:: Exercise directions ::
Set down every record below exactly as it appears, but without the pictures.

:: Collected data entries ::
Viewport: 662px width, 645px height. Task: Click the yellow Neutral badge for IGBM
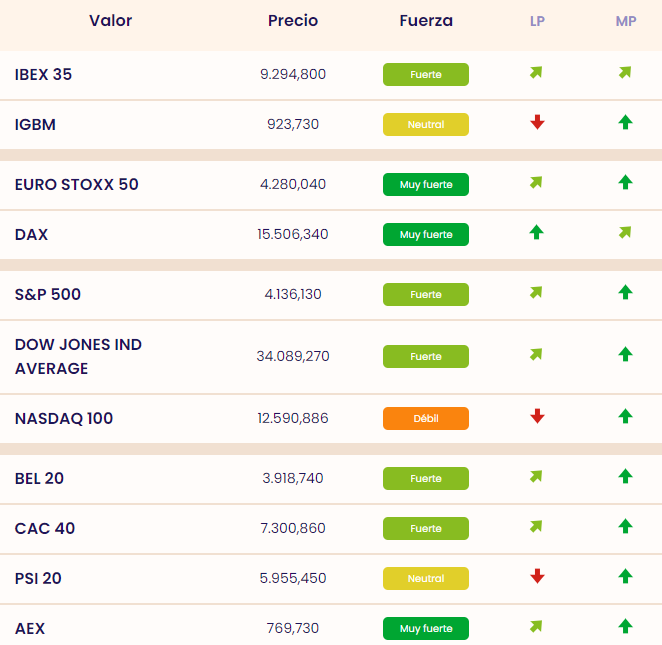click(426, 125)
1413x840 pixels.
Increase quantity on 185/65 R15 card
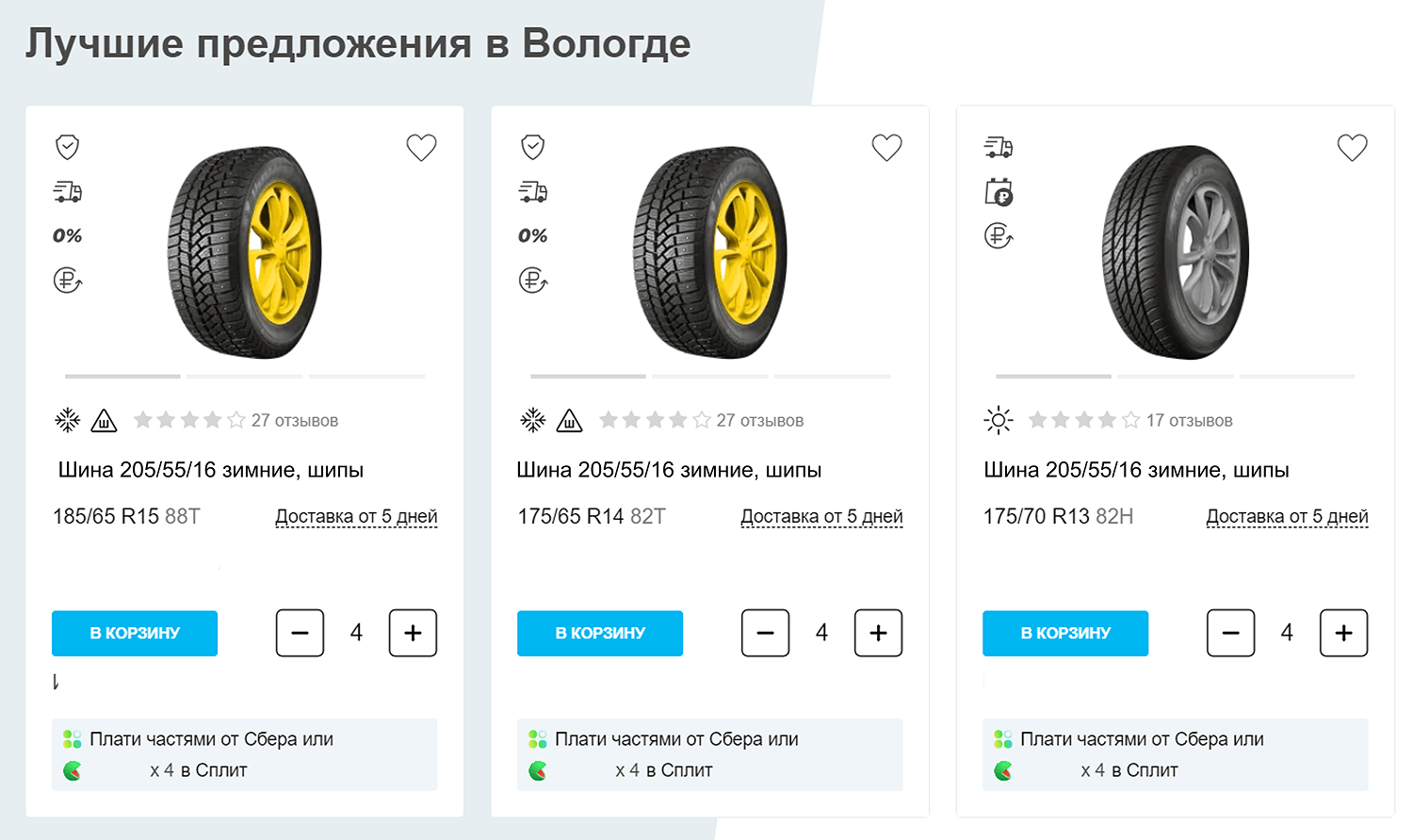coord(413,633)
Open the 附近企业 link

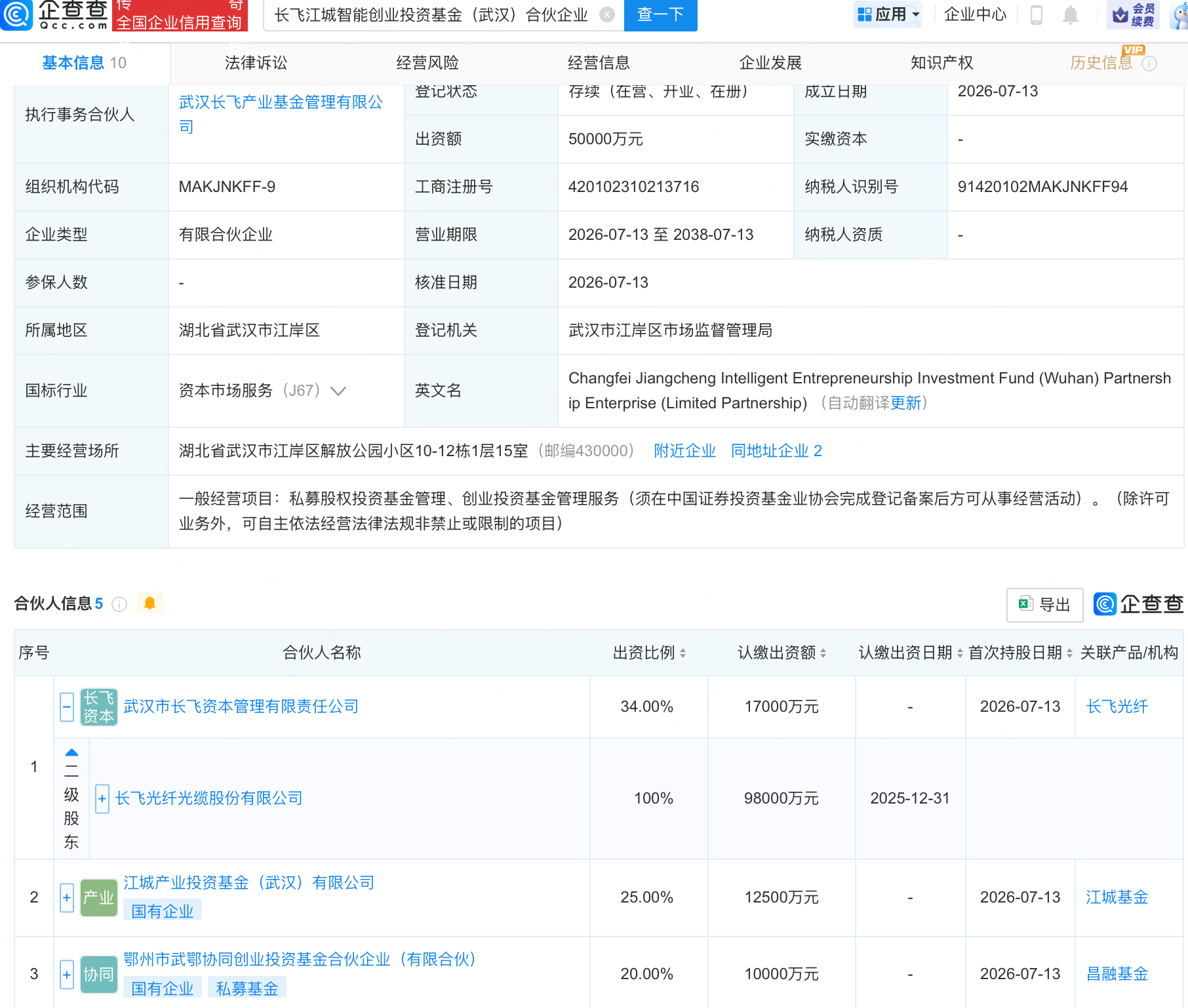pyautogui.click(x=684, y=451)
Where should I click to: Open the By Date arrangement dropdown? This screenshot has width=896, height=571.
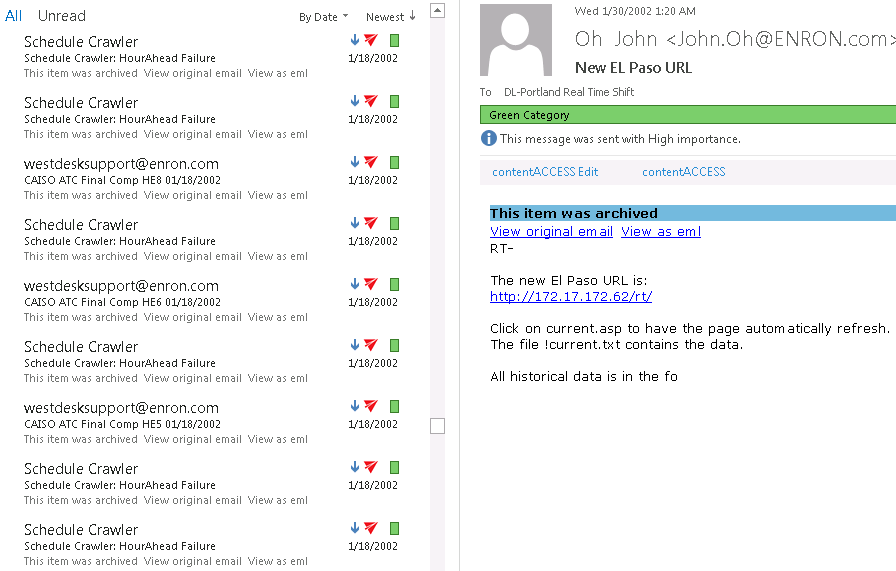pos(323,17)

:: Task output ::
Viewport: 662px width, 645px height. Task: Click the yellow Neutral badge for IGBM
click(426, 125)
1413x840 pixels.
Increase quantity on 185/65 R15 card
coord(413,633)
Open the 附近企业 link

pyautogui.click(x=684, y=451)
Where should I click to: Open the By Date arrangement dropdown? This screenshot has width=896, height=571.
pos(323,17)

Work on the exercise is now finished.